Thomas. M. K., Singh, P. & Klopfenstein, K. (2015). Arts education and the high school dropout problem. Journal of Cultural Economics, 39 (4): 327-339

Abstract:

High school dropout is a significant public education problem in the United States. The associated costs of high school dropout are high and are born predominately by low-income and minority students, and to an extent, society at large. Promising interventions often center on student engagement. Arts education advocates believe quality education in the arts can engage at-risk students in ways other subjects cannot and may be an important tool in high school dropout prevention. Although some studies point to lower dropout rates, the majority do not follow a large student sampling over time or account for student and school characteristics expected to influence a student’s educational path. This study fills this gap in the current literature by tracking approximately 175,000 first-time 9th graders for 5 years using survival analysis with longitudinal administrative data from the University of Texas, Dallas Education Research Center.

Key Findings:

Cumulative credits in the arts are consistently associated with reduced dropout, even after controlling for prior student achievement and contemporaneous course completion in core subjects.

Students who have not earned a full credit in the arts face an increased risk of dropping out of high school at every year during the study.

Students at lowest risk of high school dropout are those that chose to study the arts more intensely and have moved beyond the one-credit graduation requirement.

Significance of the Findings:

The findings provide evidence that the arts are a potential lever in education reform. Despite the inability to make causal claims, the findings reveal an arts participation effect after controlling for student and school characteristics and employing rigorous statistical methods. While the risk of dropping out diminishes substantially once the student and school characteristics available in the data has been controlled, it does not disappear. Including the arts in required coursework as an intervention strategy may reduce the dropout rate in at-risk populations.

Methodology:

The study tracked approximately 175,000 first-time 9th graders for 5 years using survival analysis with longitudinal administrative data from the University of Texas, Dallas Education Research Center. Students from magnet or charter schools as well as those without the 8th-grade Texas Assessment of Knowledge and Skills scores were excluded from the study. The arts are defined in this study as the aggregate of courses in visual arts, music, theater, and dance.

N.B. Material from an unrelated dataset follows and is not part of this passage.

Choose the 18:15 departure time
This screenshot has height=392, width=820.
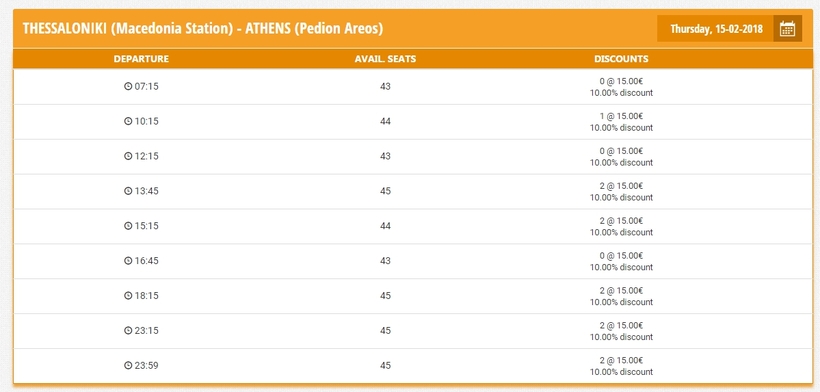point(146,296)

Limitations of the Research:

While selection bias at the school level was addressed in the model, the selection bias of the students who choose to enroll in arts courses while in high school was not. The arts students in the cohort followed tended to be higher-income, non-minority students attending high school with few low-income students. While the data allows control for a wide set of student and school characteristics expected to influence both arts enrollment and the decision to drop out of high school, it is likely that a student’s decision to take an arts course is at least partly explained by information not available to researchers in a state education database.

Questions to Guide New Research:

What are the isolated salient conditions under which in-school arts participation can reduce dropout?

How does a student’s choice in an arts class affect the dropout rate?